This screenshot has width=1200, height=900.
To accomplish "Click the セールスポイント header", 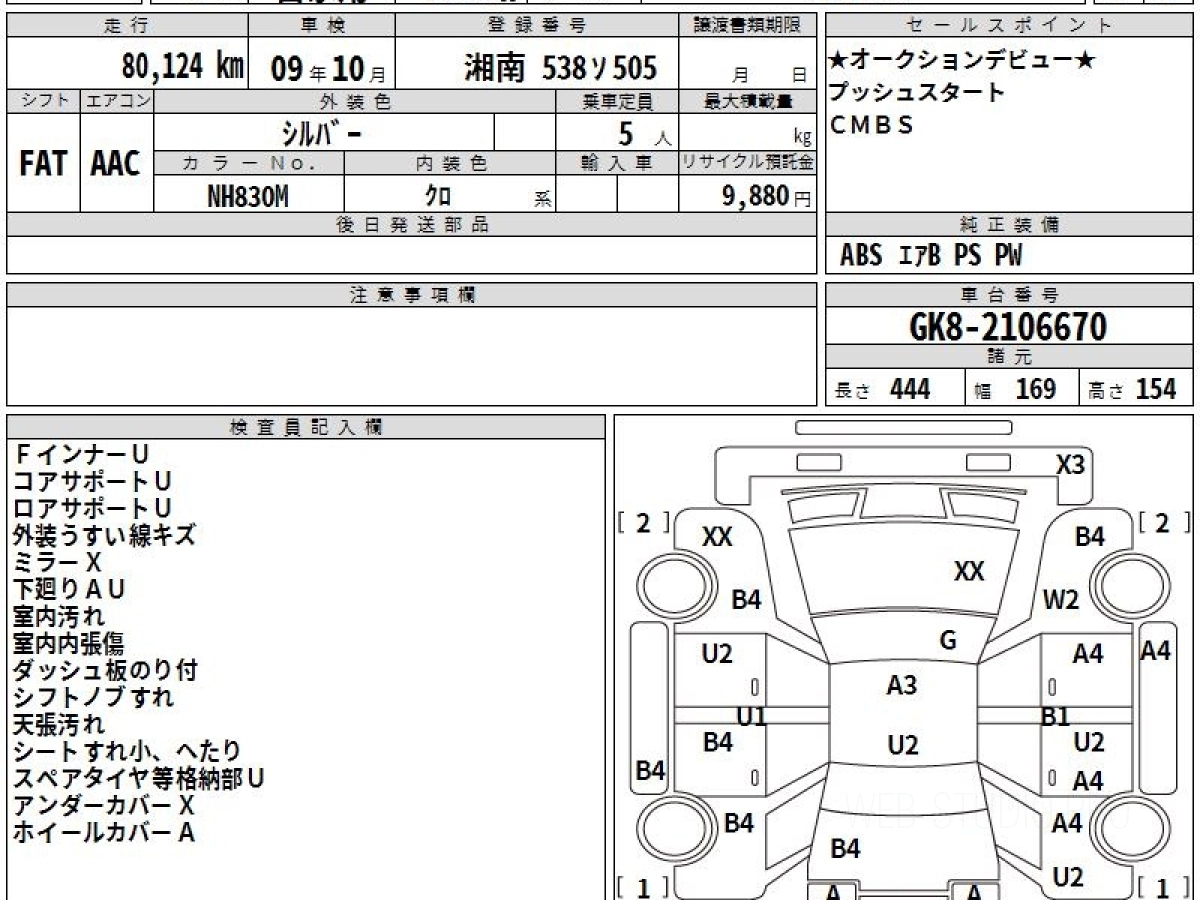I will 1009,26.
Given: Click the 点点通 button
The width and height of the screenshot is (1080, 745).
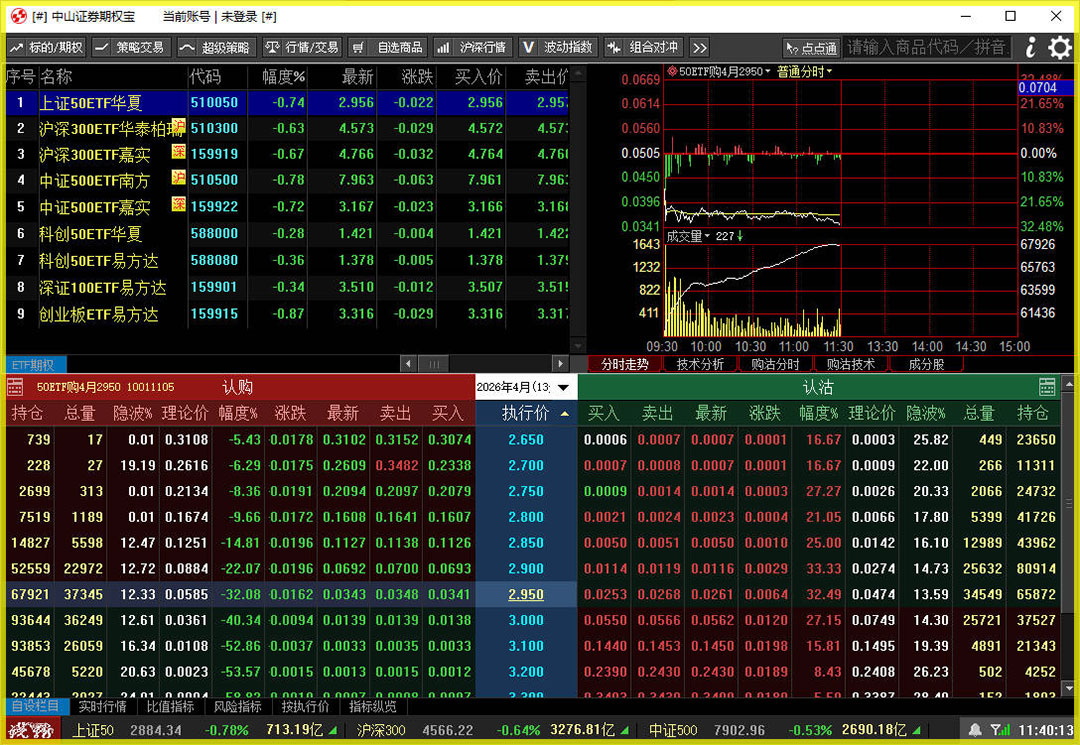Looking at the screenshot, I should coord(811,47).
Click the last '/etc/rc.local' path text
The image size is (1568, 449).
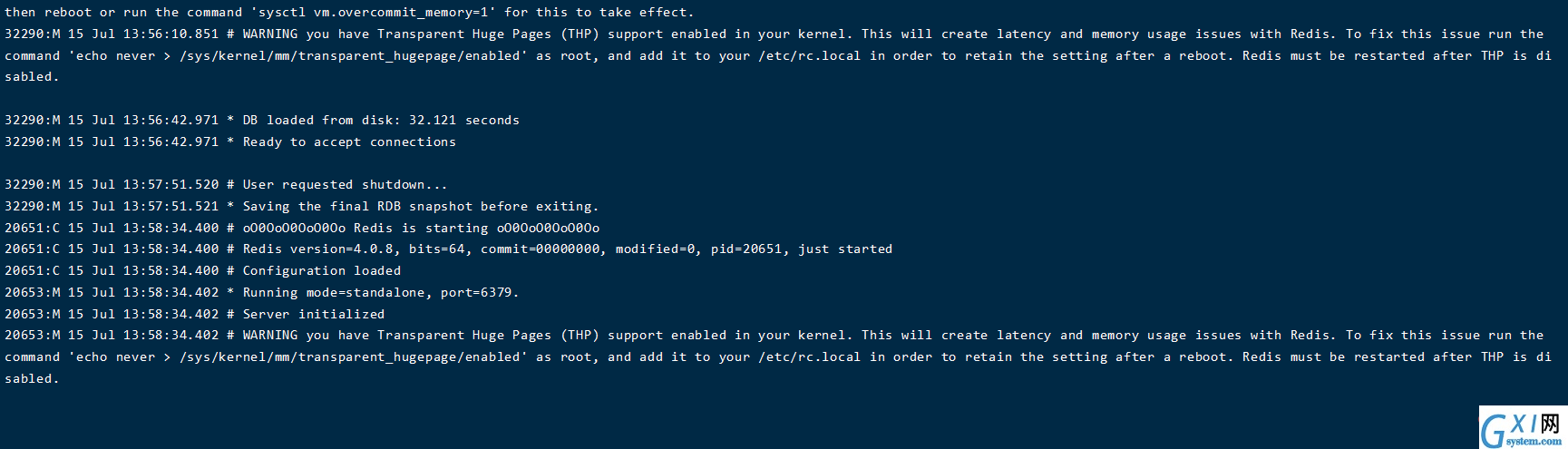coord(809,357)
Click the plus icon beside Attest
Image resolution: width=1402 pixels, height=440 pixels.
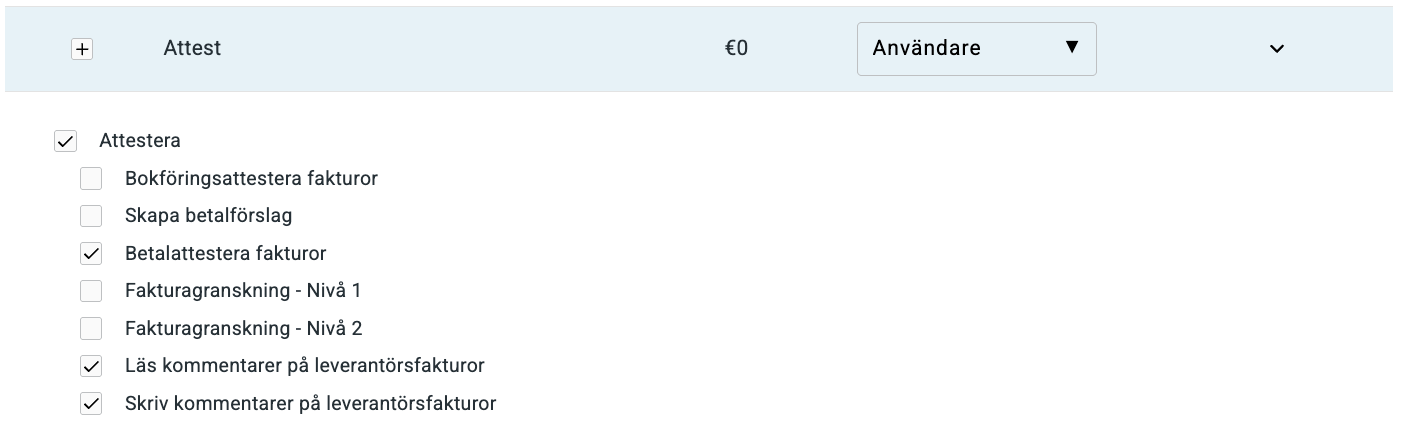pos(82,49)
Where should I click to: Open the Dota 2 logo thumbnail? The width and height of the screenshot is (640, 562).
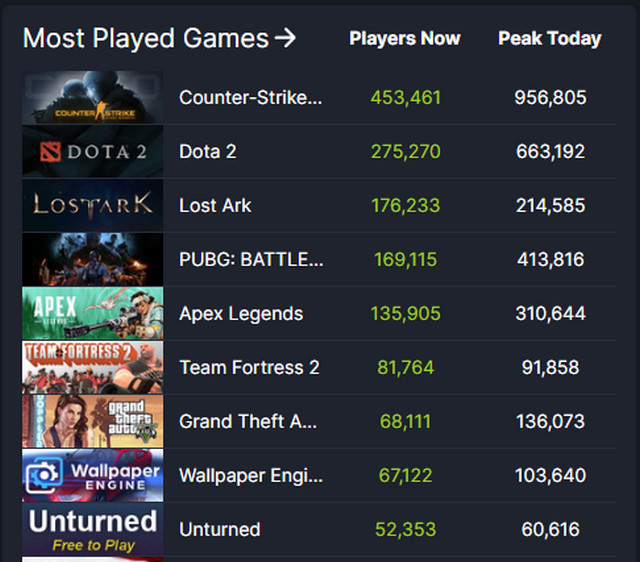[x=93, y=151]
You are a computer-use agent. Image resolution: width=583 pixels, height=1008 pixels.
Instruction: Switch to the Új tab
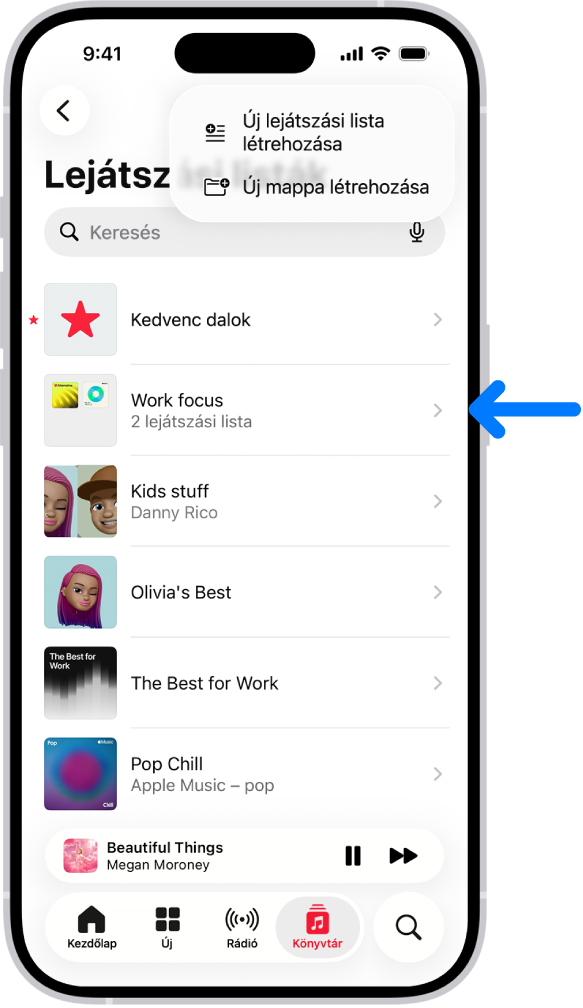(x=167, y=928)
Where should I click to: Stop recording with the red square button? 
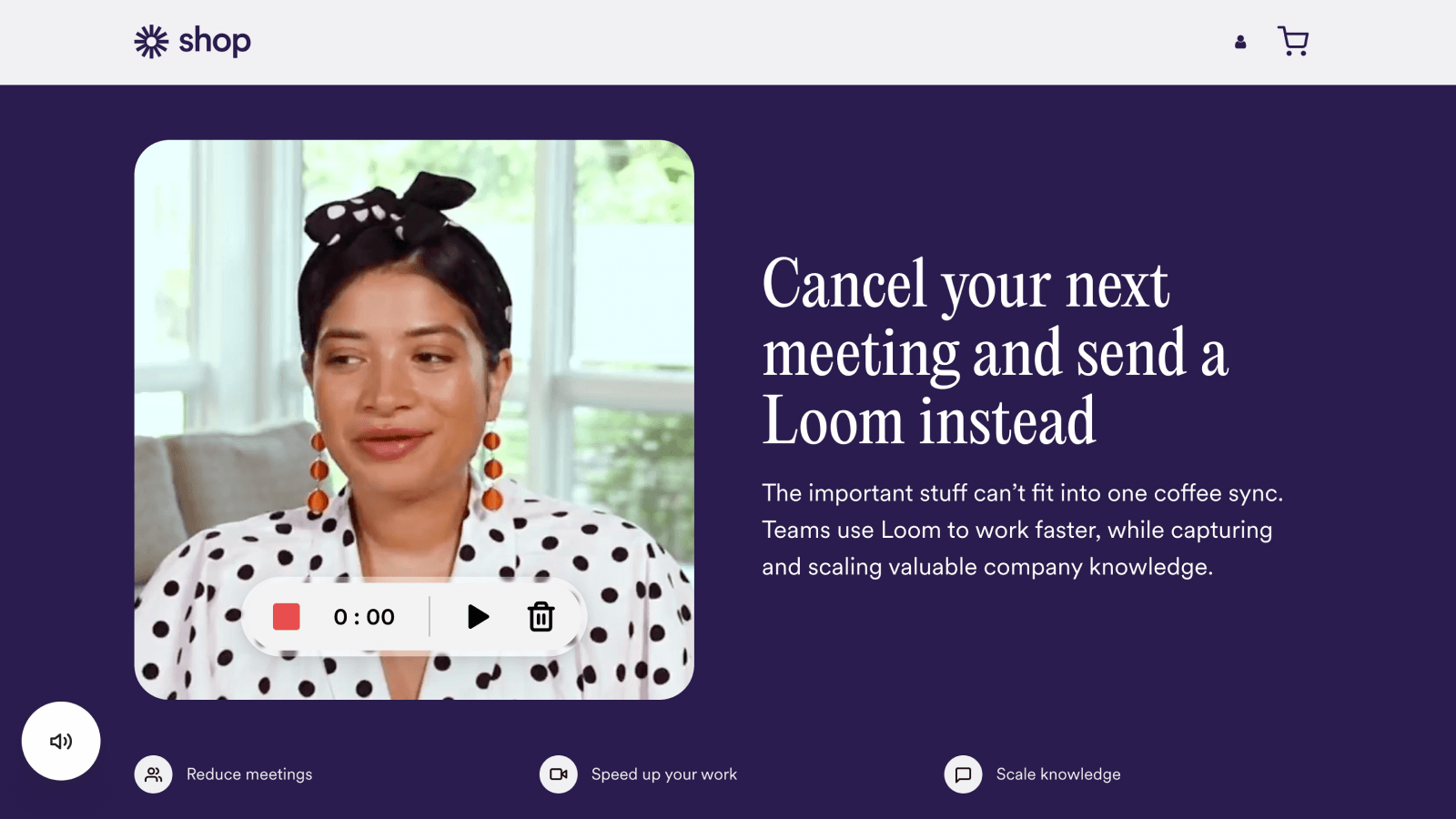(x=287, y=617)
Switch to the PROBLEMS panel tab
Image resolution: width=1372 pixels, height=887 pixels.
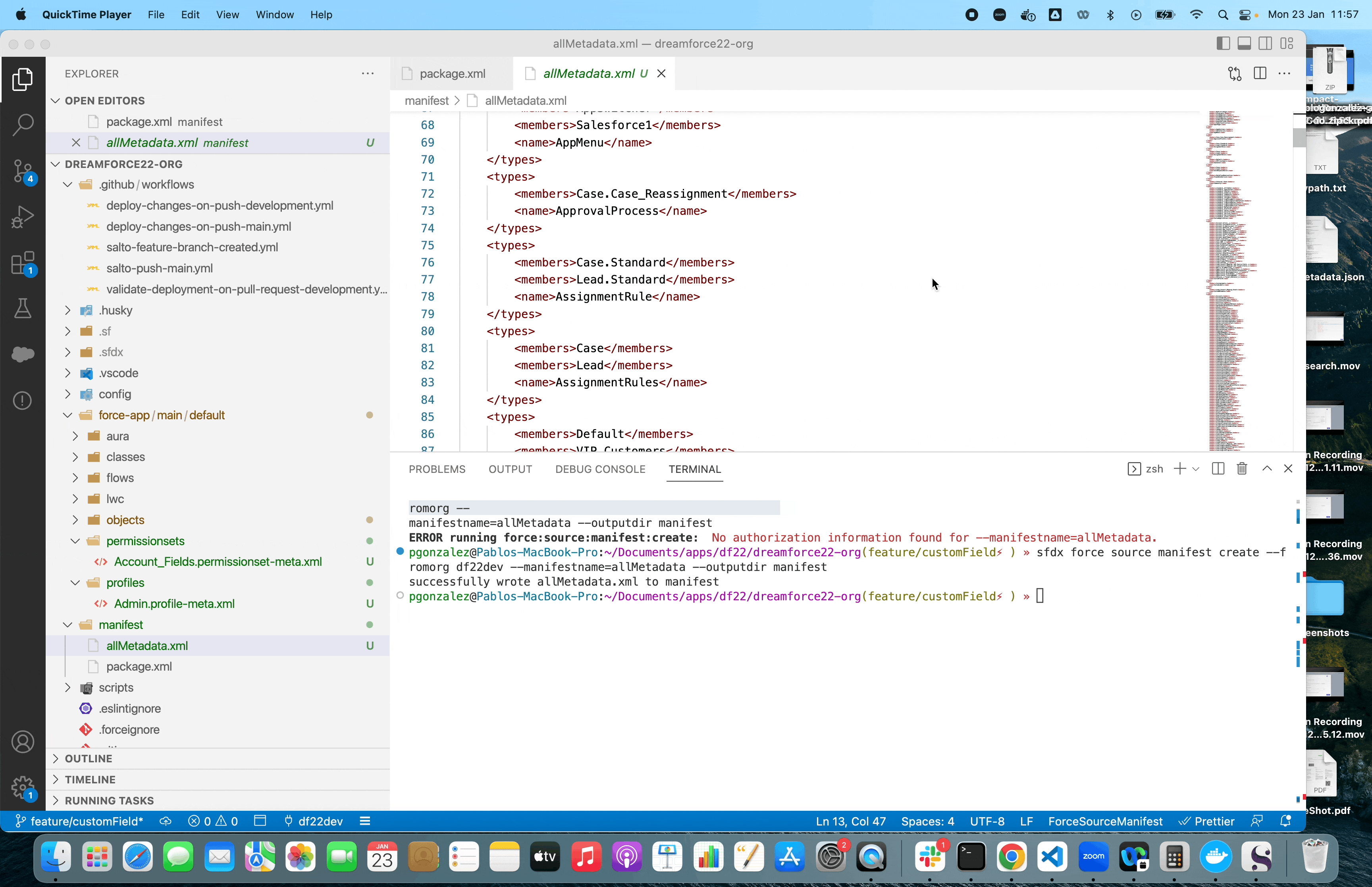click(437, 469)
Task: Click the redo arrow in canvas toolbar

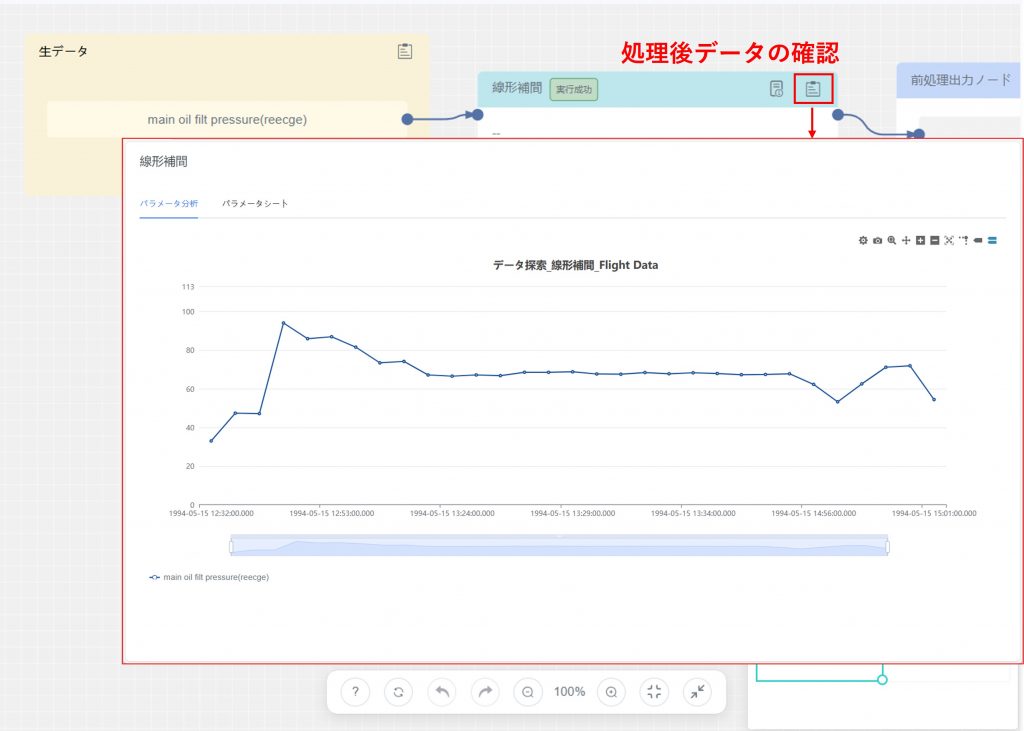Action: click(x=485, y=692)
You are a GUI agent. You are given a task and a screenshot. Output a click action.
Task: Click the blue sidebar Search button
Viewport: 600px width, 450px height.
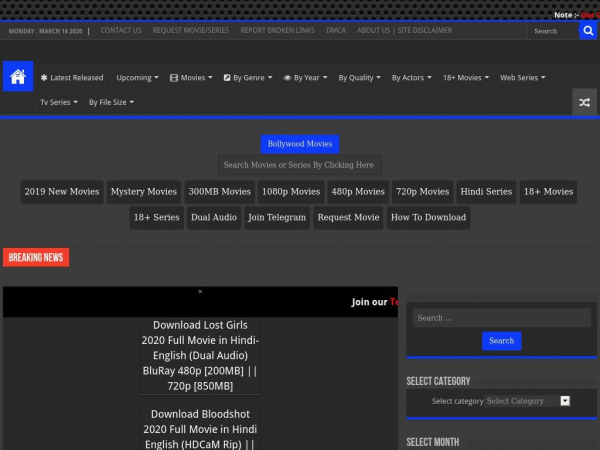tap(501, 341)

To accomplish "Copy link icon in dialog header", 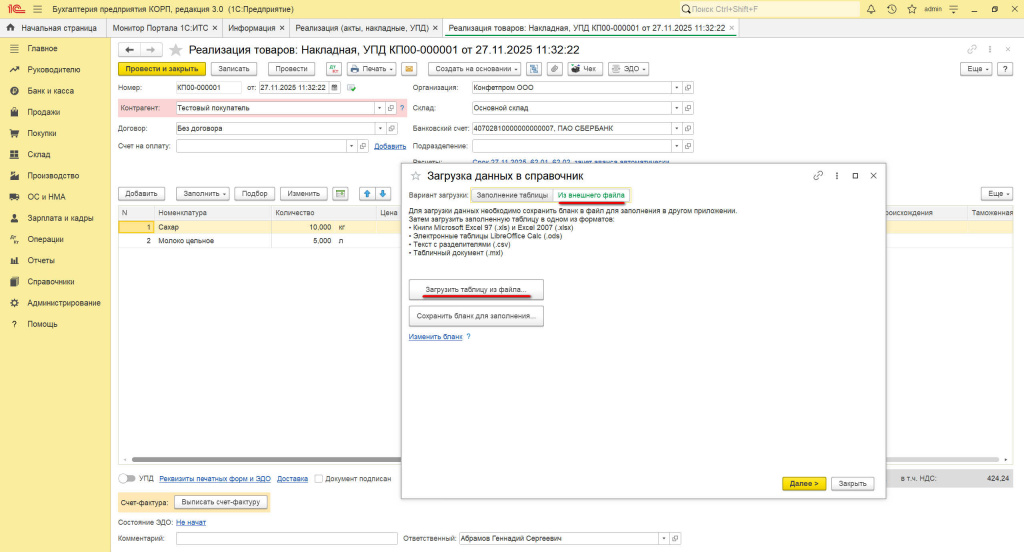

· · · ·

▶ WHAT YOU ARE ASKED TO DO
Pick out each line in the entries above that contains the word "button", and copy those lines.

▶ TASK OUTPUT
Given: Click the 点点通 button
Where should I click to: Stop recording with the red square button? 
Task: Click the blue sidebar Search button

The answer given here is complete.